■ DATA
☆ ☆ ☆ ☆ ☆ ☆ ☆
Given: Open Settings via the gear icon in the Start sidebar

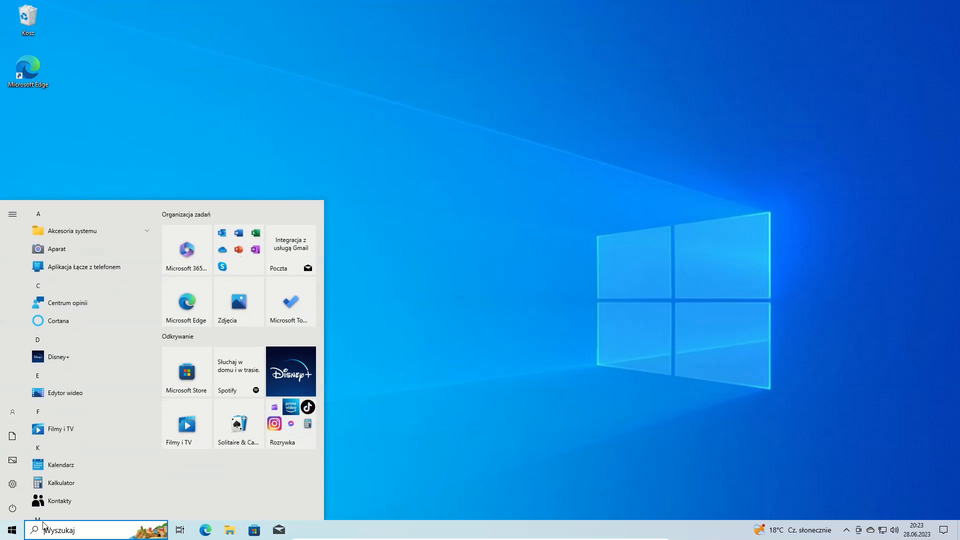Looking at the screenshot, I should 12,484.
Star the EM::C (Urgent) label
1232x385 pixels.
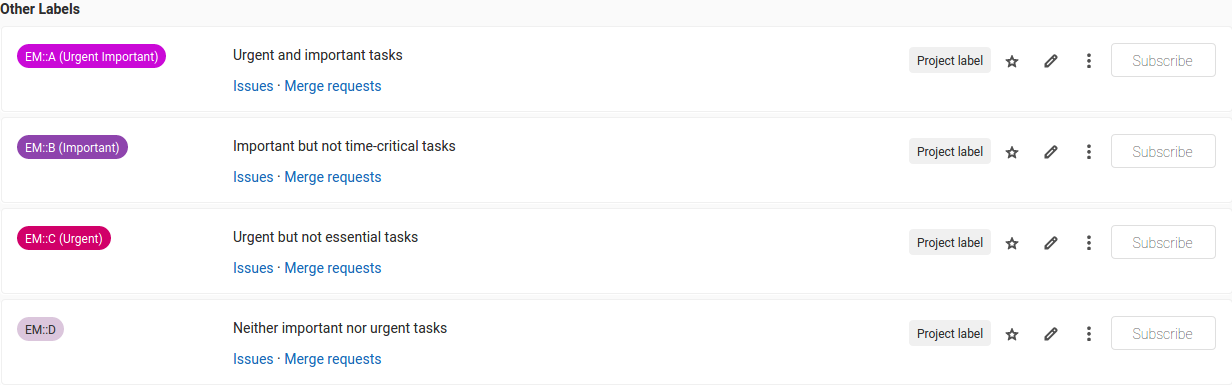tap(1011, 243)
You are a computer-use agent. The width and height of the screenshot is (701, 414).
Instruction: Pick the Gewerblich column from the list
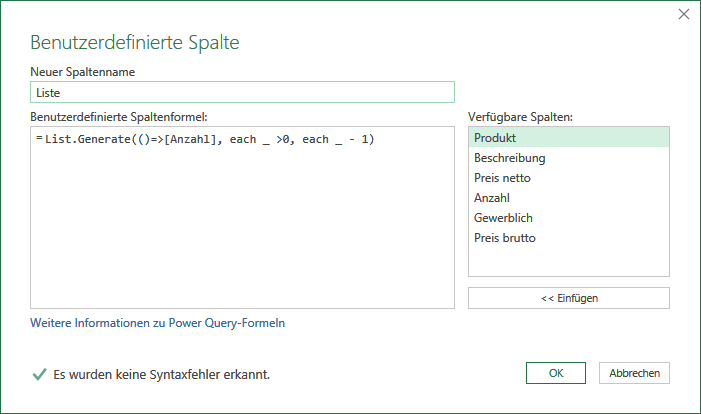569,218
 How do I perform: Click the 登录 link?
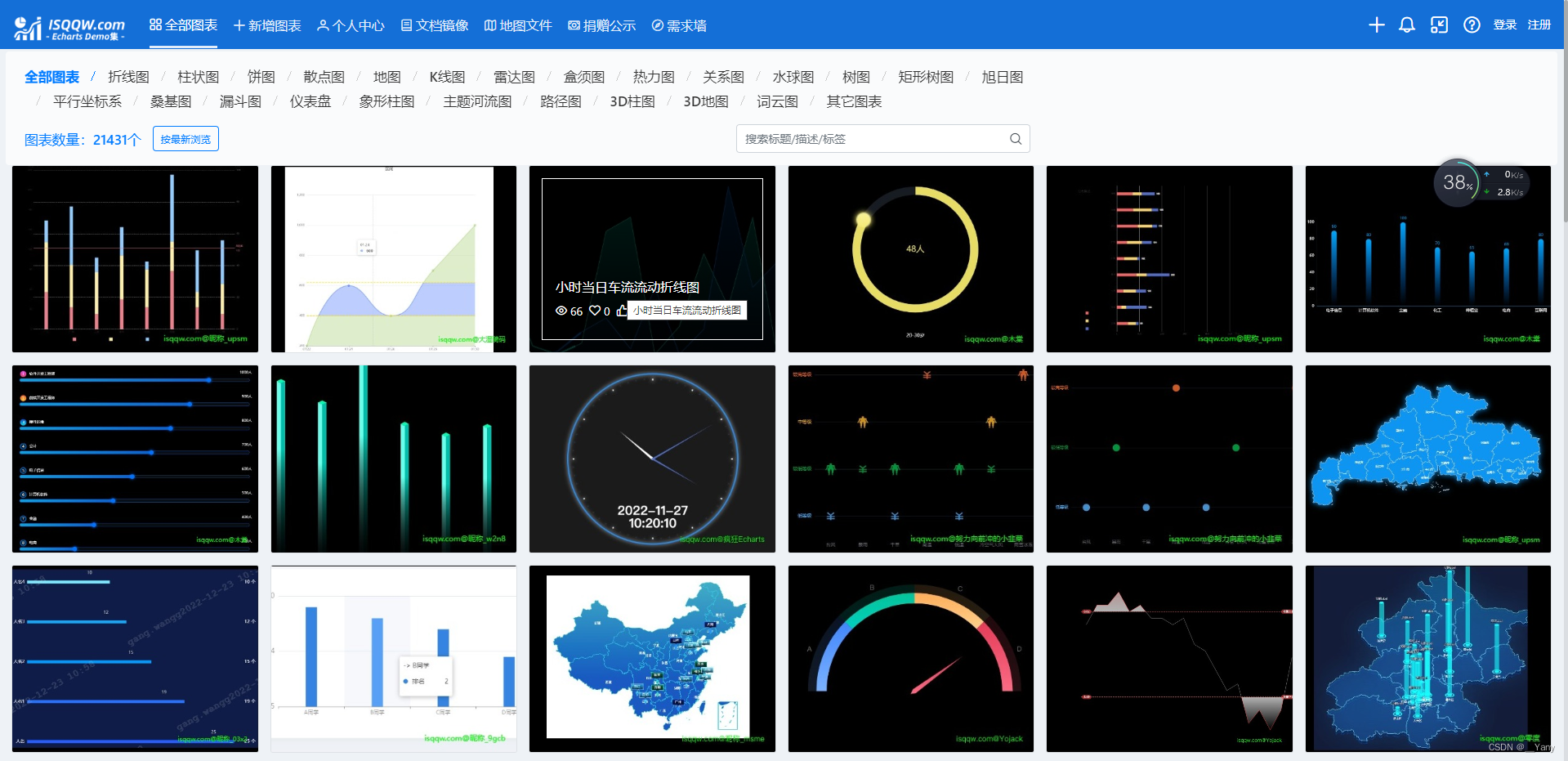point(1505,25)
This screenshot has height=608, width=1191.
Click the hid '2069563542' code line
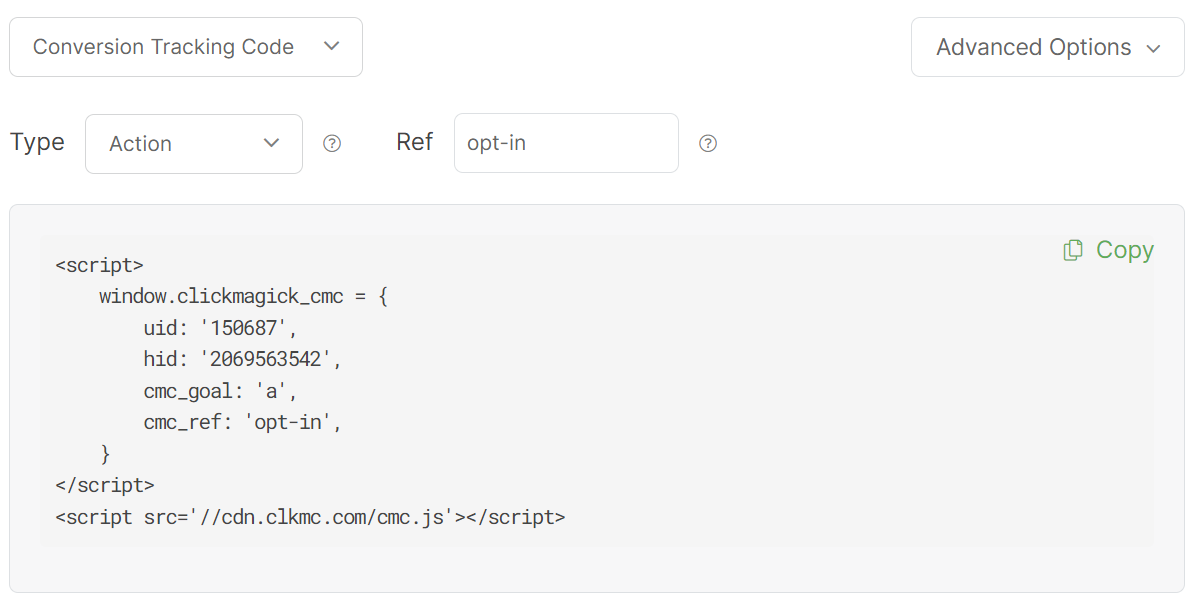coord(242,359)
☆ ☆ ☆ ☆ ☆ ☆ ☆
■ EXERCISE DESCRIPTION
Reproduce the records word for word, starting with the line containing "How do I perform: Click the 登录 link?" and continuing through the end of the records. Leave the pictures out of your answer.

■ TASK OUTPUT
 How do I perform: Click the 登录 link?
point(1505,25)
This screenshot has height=608, width=1191.
Click the hid '2069563542' code line
coord(242,359)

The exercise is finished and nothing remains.